I have a Dockerized server that uses some Let's Encrypt certificates. Originally I had problems getting the Apache authenticator to work properly and in the end the only thing that did work was a manual DNS authentication.
Now it's time to renew the certificates and I got into problems again (I really would like the automated thing to work).
On all renewals I get:
unexpected error: Unable to save to file!. Skipping.
The log output is:
2017-11-07 18:25:31,216:DEBUG:certbot.renewal:Traceback was:
Traceback (most recent call last):
File "/usr/lib/python3.6/site-packages/certbot/renewal.py", line 425, in handle_renewal_request
main.renew_cert(lineage_config, plugins, renewal_candidate)
File "/usr/lib/python3.6/site-packages/certbot/main.py", line 743, in renew_cert
_get_and_save_cert(le_client, config, lineage=lineage)
File "/usr/lib/python3.6/site-packages/certbot/main.py", line 80, in _get_and_save_cert
renewal.renew_cert(config, domains, le_client, lineage)
File "/usr/lib/python3.6/site-packages/certbot/renewal.py", line 297, in renew_cert
new_certr, new_chain, new_key, _ = le_client.obtain_certificate(domains)
File "/usr/lib/python3.6/site-packages/certbot/client.py", line 318, in obtain_certificate
File "/usr/lib/python3.6/site-packages/certbot/auth_handler.py", line 74, in get_authorizations
resp = self._solve_challenges()
File "/usr/lib/python3.6/site-packages/certbot/auth_handler.py", line 115, in _solve_challenges
resp = self.auth.perform(self.achalls)
File "/usr/lib/python3.6/site-packages/certbot_apache/configurator.py", line 1919, in perform
sni_response = chall_doer.perform()
File "/usr/lib/python3.6/site-packages/certbot_apache/tls_sni_01.py", line 79, in perform
self.configurator.save("Don't lose mod_config changes", True)
File "/usr/lib/python3.6/site-packages/certbot_apache/augeas_configurator.py", line 150, in save
File "/usr/lib/python3.6/site-packages/augeas/init.py", line 482, in save
raise IOError("Unable to save to file!")
OSError: Unable to save to file!
The output here is note very informative.

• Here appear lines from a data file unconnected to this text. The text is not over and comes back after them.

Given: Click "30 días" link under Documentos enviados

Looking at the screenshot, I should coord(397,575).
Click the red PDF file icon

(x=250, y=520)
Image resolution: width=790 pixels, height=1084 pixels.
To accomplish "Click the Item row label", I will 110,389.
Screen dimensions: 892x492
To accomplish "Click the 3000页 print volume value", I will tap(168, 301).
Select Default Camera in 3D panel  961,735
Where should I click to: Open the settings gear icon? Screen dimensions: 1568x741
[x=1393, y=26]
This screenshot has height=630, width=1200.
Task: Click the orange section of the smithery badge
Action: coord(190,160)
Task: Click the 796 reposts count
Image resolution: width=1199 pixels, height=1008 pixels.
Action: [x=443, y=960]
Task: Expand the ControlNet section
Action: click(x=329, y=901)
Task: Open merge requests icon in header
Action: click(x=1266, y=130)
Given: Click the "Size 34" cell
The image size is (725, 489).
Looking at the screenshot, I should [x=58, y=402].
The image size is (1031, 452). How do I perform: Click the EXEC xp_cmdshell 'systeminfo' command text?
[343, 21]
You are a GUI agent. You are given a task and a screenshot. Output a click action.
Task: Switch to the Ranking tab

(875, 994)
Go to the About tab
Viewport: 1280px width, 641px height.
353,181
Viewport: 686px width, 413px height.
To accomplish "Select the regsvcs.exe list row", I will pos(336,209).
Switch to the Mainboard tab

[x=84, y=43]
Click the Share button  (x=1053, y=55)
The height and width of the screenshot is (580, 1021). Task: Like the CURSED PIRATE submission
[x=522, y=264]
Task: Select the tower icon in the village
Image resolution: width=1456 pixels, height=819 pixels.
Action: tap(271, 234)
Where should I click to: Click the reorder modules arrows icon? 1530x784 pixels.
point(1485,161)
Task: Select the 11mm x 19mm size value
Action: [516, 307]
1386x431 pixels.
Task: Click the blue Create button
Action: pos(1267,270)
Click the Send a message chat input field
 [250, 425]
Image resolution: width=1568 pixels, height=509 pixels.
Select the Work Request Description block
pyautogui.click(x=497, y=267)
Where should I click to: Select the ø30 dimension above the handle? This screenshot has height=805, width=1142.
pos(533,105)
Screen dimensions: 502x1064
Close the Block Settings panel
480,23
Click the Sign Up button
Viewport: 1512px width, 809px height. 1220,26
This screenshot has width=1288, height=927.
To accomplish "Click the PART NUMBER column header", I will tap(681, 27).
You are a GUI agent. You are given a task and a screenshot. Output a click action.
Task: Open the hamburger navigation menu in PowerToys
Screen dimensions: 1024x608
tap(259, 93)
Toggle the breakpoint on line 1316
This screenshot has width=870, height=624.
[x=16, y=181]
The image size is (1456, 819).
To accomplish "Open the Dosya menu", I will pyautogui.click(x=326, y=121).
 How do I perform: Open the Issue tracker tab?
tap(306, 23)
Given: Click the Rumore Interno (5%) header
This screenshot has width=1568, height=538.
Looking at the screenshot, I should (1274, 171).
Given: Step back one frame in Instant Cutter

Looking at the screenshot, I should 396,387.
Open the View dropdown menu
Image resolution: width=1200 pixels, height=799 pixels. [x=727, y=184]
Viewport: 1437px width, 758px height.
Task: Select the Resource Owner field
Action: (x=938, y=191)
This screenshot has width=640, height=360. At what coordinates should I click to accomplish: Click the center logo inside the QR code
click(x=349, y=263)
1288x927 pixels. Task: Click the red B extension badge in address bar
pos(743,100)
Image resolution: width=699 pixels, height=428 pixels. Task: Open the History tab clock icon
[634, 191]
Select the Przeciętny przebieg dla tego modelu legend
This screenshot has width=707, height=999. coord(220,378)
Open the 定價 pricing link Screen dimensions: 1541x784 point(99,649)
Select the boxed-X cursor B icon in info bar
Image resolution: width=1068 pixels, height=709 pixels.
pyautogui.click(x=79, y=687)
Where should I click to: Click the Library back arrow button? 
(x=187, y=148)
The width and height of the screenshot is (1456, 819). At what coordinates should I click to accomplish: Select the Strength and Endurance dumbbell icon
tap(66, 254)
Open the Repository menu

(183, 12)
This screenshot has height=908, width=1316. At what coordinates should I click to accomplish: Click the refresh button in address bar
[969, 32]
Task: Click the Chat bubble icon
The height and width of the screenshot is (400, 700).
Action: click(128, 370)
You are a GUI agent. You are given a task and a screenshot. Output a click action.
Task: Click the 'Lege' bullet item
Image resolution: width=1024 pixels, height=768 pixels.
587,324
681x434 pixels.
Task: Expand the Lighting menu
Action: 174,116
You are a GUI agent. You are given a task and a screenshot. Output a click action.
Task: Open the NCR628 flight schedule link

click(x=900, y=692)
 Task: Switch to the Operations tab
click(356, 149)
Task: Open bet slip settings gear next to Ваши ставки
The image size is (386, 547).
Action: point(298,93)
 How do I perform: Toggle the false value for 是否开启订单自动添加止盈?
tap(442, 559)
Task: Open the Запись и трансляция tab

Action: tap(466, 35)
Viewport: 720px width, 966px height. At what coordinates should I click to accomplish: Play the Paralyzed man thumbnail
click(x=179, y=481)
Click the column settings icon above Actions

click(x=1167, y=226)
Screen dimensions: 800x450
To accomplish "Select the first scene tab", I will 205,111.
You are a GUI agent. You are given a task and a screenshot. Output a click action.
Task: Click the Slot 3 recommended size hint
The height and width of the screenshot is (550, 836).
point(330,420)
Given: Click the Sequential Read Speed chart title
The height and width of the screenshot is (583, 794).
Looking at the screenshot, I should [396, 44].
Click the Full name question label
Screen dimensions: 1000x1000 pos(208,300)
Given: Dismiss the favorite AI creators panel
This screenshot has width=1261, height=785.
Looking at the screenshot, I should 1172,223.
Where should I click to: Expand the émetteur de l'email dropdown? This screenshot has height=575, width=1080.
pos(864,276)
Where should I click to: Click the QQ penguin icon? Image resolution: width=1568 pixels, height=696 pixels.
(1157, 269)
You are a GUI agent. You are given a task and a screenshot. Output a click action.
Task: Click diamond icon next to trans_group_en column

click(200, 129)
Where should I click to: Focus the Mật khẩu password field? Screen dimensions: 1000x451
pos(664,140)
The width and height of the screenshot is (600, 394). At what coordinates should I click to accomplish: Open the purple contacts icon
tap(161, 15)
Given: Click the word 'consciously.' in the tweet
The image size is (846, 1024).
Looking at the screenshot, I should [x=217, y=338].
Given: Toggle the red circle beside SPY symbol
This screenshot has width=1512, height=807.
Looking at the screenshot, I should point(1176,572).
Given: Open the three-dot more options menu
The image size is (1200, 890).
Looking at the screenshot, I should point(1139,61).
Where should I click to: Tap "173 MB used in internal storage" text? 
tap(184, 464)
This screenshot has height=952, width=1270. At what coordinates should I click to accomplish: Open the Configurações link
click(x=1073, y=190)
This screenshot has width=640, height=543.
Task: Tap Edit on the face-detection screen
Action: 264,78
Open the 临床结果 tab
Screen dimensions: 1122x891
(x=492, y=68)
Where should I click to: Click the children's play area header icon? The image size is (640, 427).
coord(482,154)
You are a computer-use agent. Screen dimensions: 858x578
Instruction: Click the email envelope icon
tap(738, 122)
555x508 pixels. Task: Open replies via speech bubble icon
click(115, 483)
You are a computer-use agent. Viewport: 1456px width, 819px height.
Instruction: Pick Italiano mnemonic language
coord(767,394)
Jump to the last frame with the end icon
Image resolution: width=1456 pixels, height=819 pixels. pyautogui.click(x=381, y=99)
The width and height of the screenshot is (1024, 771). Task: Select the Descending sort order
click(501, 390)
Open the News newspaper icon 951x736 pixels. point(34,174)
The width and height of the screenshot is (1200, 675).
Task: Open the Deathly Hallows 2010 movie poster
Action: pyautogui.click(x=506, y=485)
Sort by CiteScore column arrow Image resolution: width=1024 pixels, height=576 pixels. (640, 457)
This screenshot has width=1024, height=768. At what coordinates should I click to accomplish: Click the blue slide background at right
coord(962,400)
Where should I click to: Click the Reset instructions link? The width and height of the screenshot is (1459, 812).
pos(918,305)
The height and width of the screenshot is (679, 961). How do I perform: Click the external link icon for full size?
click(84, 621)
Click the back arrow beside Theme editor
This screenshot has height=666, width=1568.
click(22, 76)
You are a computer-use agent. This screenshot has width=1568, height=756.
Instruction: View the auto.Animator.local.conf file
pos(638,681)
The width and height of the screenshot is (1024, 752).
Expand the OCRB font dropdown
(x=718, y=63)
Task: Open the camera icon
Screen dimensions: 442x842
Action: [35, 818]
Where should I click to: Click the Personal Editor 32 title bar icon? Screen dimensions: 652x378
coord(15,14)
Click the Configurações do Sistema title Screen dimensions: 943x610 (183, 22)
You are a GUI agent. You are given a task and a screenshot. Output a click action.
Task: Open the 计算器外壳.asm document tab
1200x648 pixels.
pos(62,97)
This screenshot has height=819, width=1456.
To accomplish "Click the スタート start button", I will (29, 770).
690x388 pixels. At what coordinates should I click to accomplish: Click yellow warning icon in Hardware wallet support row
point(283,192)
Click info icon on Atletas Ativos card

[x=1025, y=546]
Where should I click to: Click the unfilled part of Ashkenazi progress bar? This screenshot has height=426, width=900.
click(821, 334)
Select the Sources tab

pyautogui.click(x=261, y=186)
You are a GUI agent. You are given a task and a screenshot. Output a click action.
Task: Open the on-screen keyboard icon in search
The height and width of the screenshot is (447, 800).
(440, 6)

It would be extremely helpful to know what file is actually the problem. I tried to hack away in the python code to try the get a path out, but it was not really possible since the augeas lib is a wrapper for a C lib, and I did not really have the energy to start recompiling that to get some reasonable debug messages out.
I also tried to give the root user all write permissions to the /etc/httpd and /etc/letsencrypt folders, but that didn't help. Perhaps a missing folder somewhere?
Please help me!
EDIT: I want to use the tls challenge with Apache.